- _Source extract_:
● ● ● ● ●

Image processing / Filtering
We are now ready to start processing the image
Color space
You probably heard of RGB but did you know that there are 100+ different, so called, color spaces.That is, different ways to represent color information.
In the RGB color space, the color for each pixel is represented by the three channels red, green and blue. HSV is an example of another color space. It stands for Hue, Saturation and Value. Here the Hue corresponds roughly to the "color" which in some cases allows for simpler separation of colors. The figure below illustrates the HSV color space. Notice how it looks like a cone and where Hue can be thought of as an angle that varies continuously across the color spectrum. Some cameras send the image information in YUV, and so on.
Run the notebook
http://localhost:8888/notebooks/cv_04_color_spaces.ipynb Links to an external site.
to investigate RGB and HSV color spaces a bit further. You will be able to look at images like the ones below.
Q1: How do you convert from RGB to HSV?
Gradients and Edges
Images are nothing but 2D signals and just like you look at derivates/gradients of time series data of scalar signals you can do so spatially in the image. This will give information about how the intensity changes in the images. Large gradients correspond to quick changes and these parts of the image typically contain important information. For example, the border between objects is typically defined by an edge, marking the change from one color/intensity to another.
Run the notebook
http://localhost:8888/notebooks/cv_05_edge_detection.ipynb Links to an external site.
to get a demo of the Canny edge detector Links to an external site..
Investigate the two parameters for the detector by running this notebook
http://localhost:8888/notebooks/cv_06_edge_detection_slider.ipynb Links to an external site.
Note: ESC or SPACE close the windows
The advent of deep learning based methods may have reduced the number of times that you perform edge detection explicitly but if you look at what the network is doing, you find that it often learns that it should look for gradient/edge information at the low levels of abstraction. The image below shows features from the first layers in a deep net (from https://papers.nips.cc/paper/4824-imagenet-classification-with-deep-convolutional-neural-networks.pdf Links to an external site.)
Blurring, de-blurring and scale space
If you ever used a camera you know that your images will suffer from motion blur if you move the camera or what you try to capture moves too fast with respect to your exposure time. Long exposure times are typically needed when there is little light and you thus need to integrate over longer time to get a good enough signal to noise ratio in the image sensor. This type of blur is something we typically want to get rid of. In a video, i.e. a sequence of images, you can estimate the motion and use this to compensate to perform de-blurring (example of deblurring in video editing software) Links to an external site..

● ● ● ● ●

- _Directive A_: In the image processing text, what do the letters of HSV stand for?
- _Directive B_: From the image processing text, extract the passage that begins at the words "Q1: How do you" and stops after "detector Links to an external site..", copying it without changes.

- _Material shown_:
● ● ● ● ●

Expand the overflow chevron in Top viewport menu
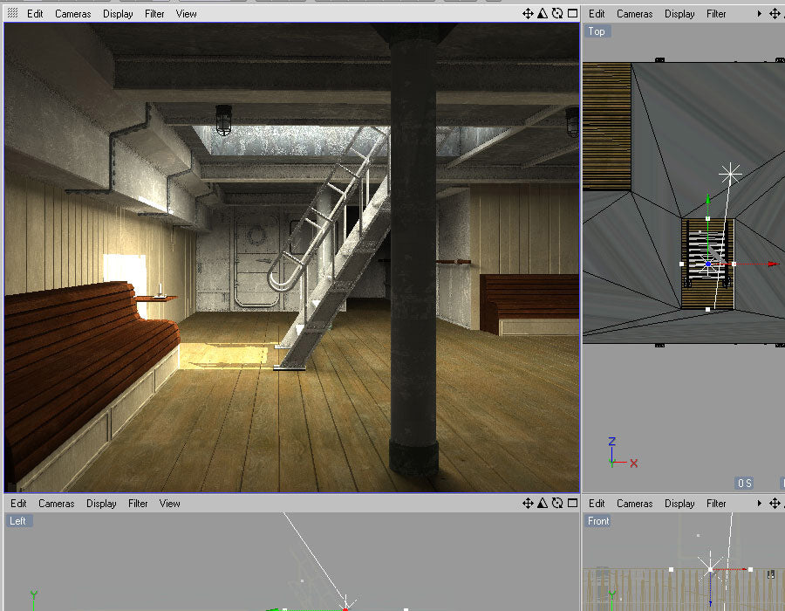Image resolution: width=785 pixels, height=611 pixels. (x=759, y=13)
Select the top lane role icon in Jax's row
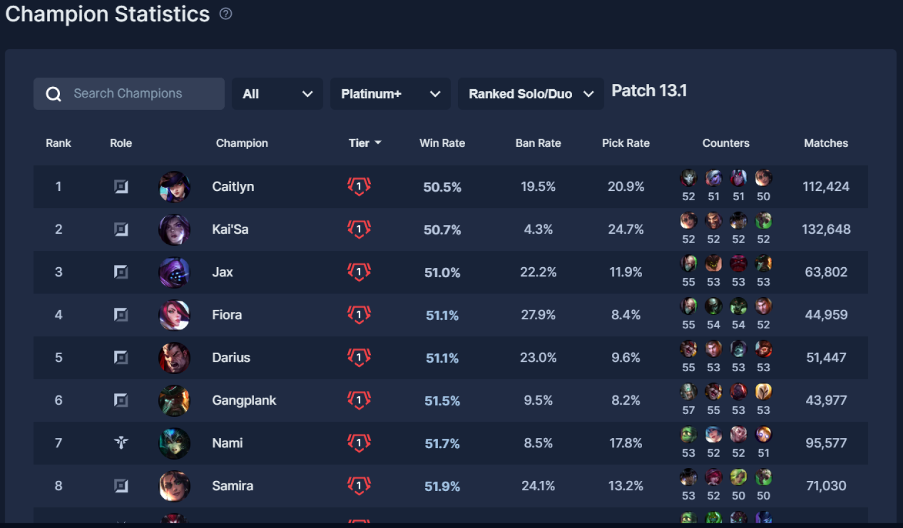 (x=121, y=272)
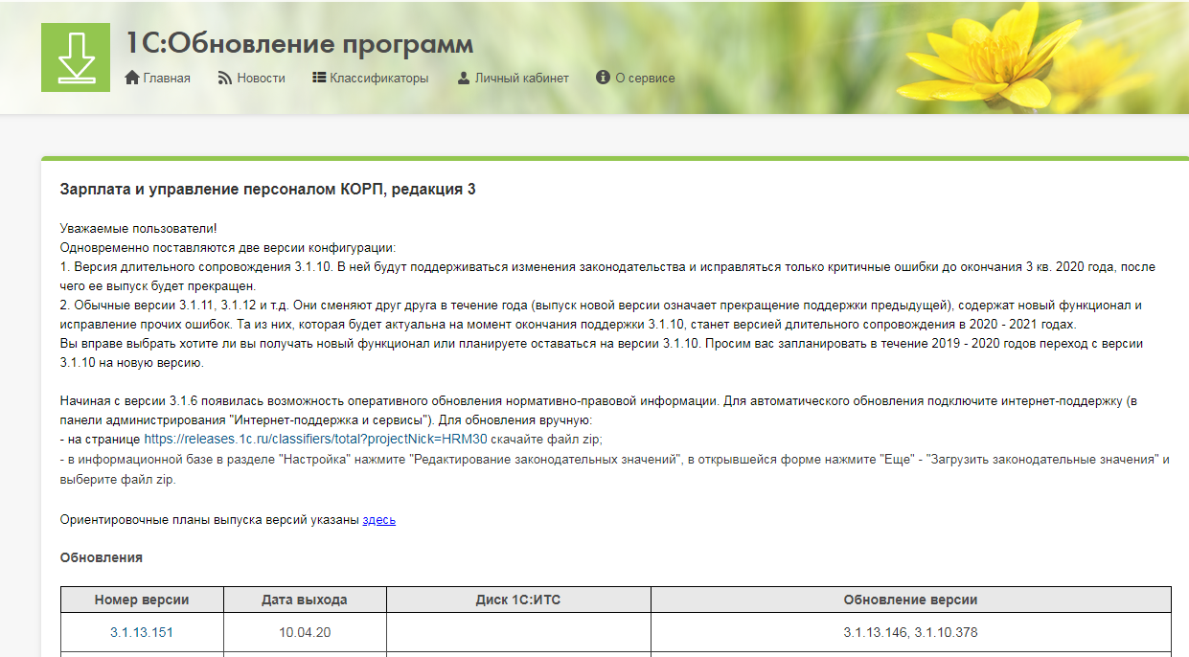Click the info icon beside О сервисе

tap(603, 78)
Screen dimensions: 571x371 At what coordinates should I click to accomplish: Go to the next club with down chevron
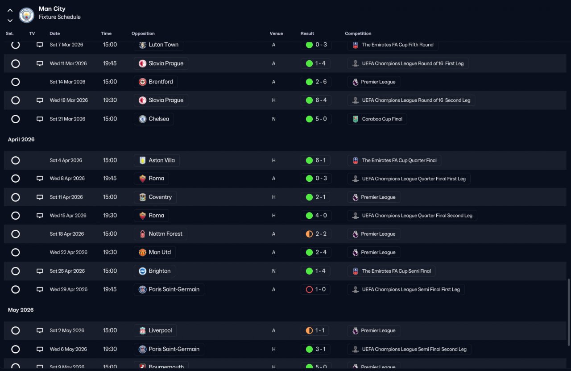click(10, 21)
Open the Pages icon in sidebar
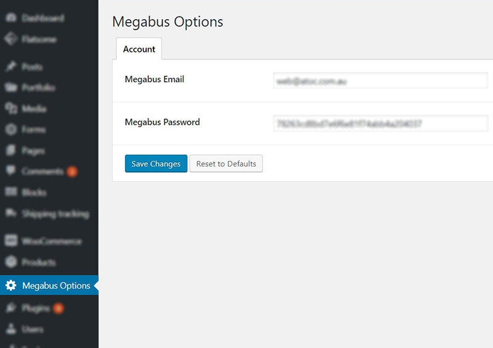The image size is (493, 348). (11, 150)
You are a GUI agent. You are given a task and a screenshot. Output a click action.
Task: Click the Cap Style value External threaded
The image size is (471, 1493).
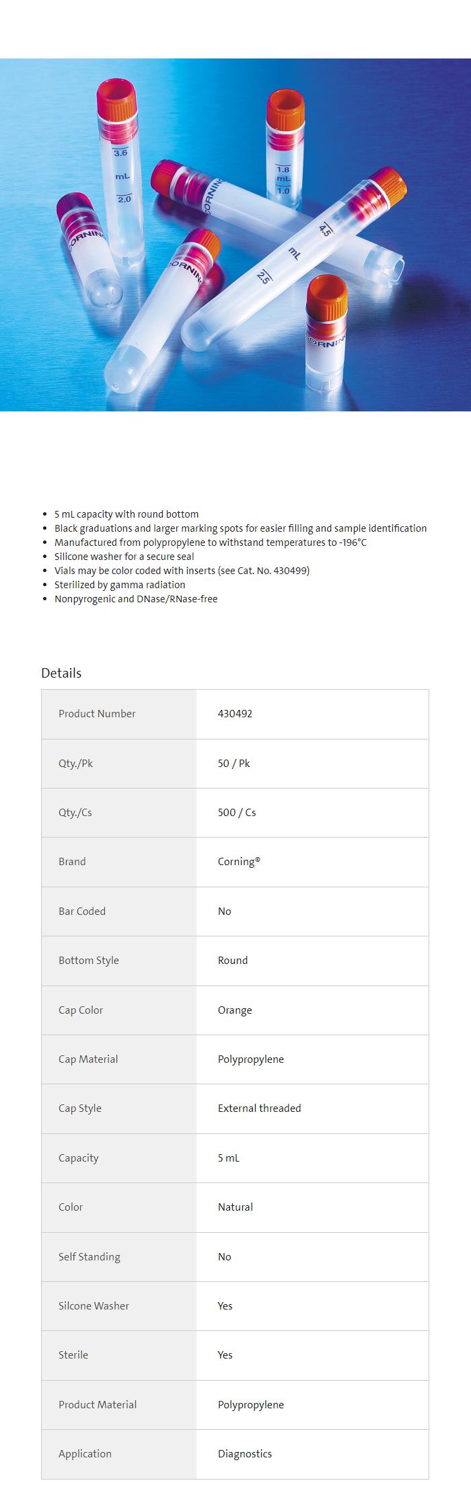pos(259,1108)
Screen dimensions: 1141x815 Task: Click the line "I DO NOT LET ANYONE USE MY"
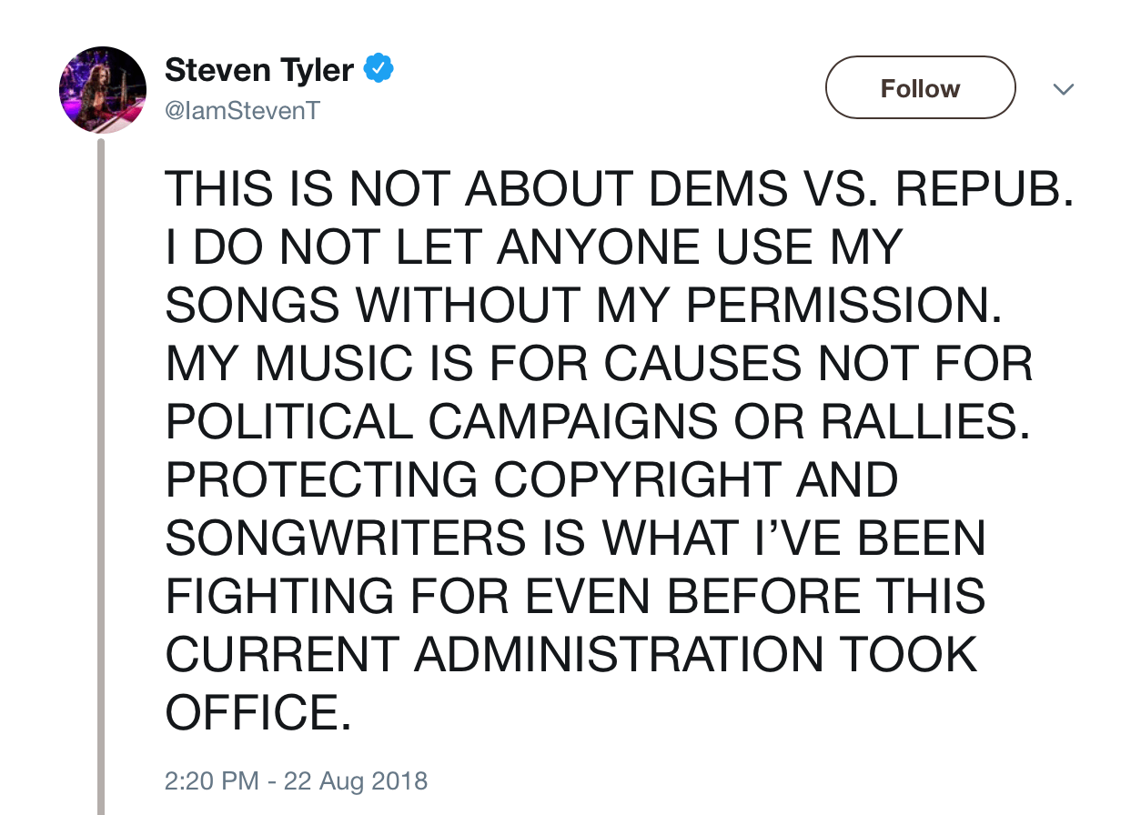click(x=533, y=248)
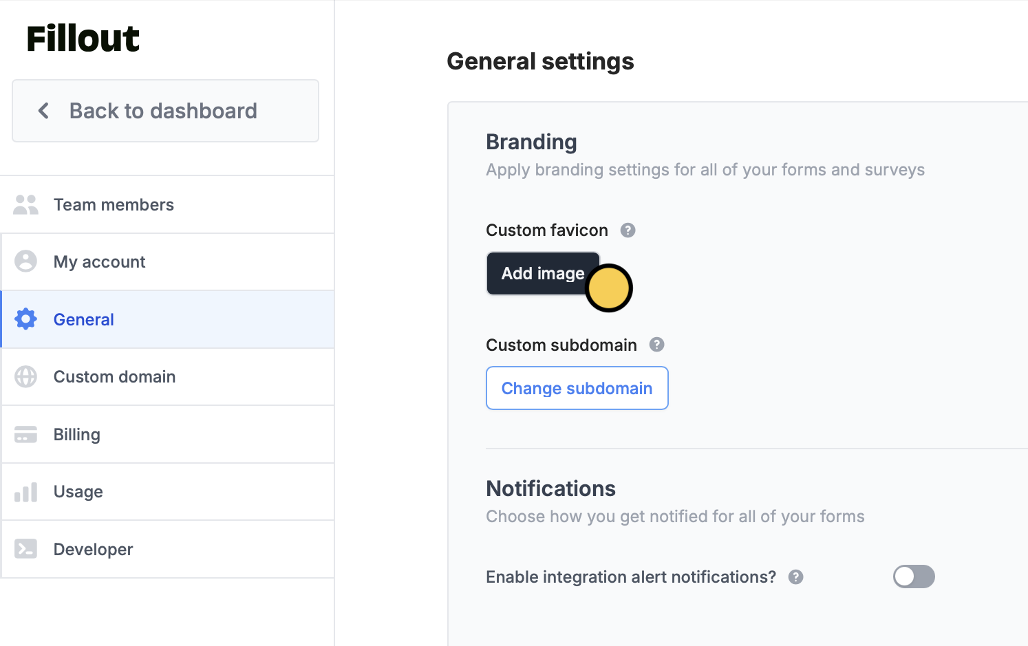Click the Add image button

tap(543, 273)
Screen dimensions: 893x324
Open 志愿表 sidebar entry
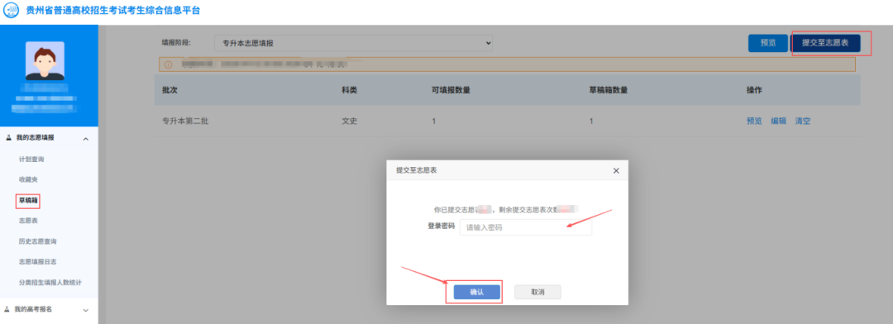click(x=28, y=221)
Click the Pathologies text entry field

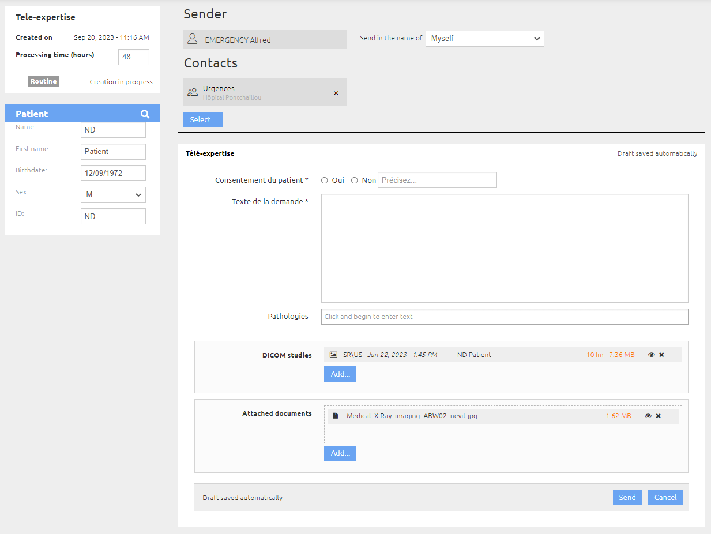coord(505,317)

● ● ● ● ●

- _Solution A_: Hue, Saturation and Value.

- _Solution B_:
Q1: How do you convert from RGB to HSV?
Gradients and Edges
Images are nothing but 2D signals and just like you look at derivates/gradients of time series data of scalar signals you can do so spatially in the image. This will give information about how the intensity changes in the images. Large gradients correspond to quick changes and these parts of the image typically contain important information. For example, the border between objects is typically defined by an edge, marking the change from one color/intensity to another.
Run the notebook
http://localhost:8888/notebooks/cv_05_edge_detection.ipynb Links to an external site.
to get a demo of the Canny edge detector Links to an external site..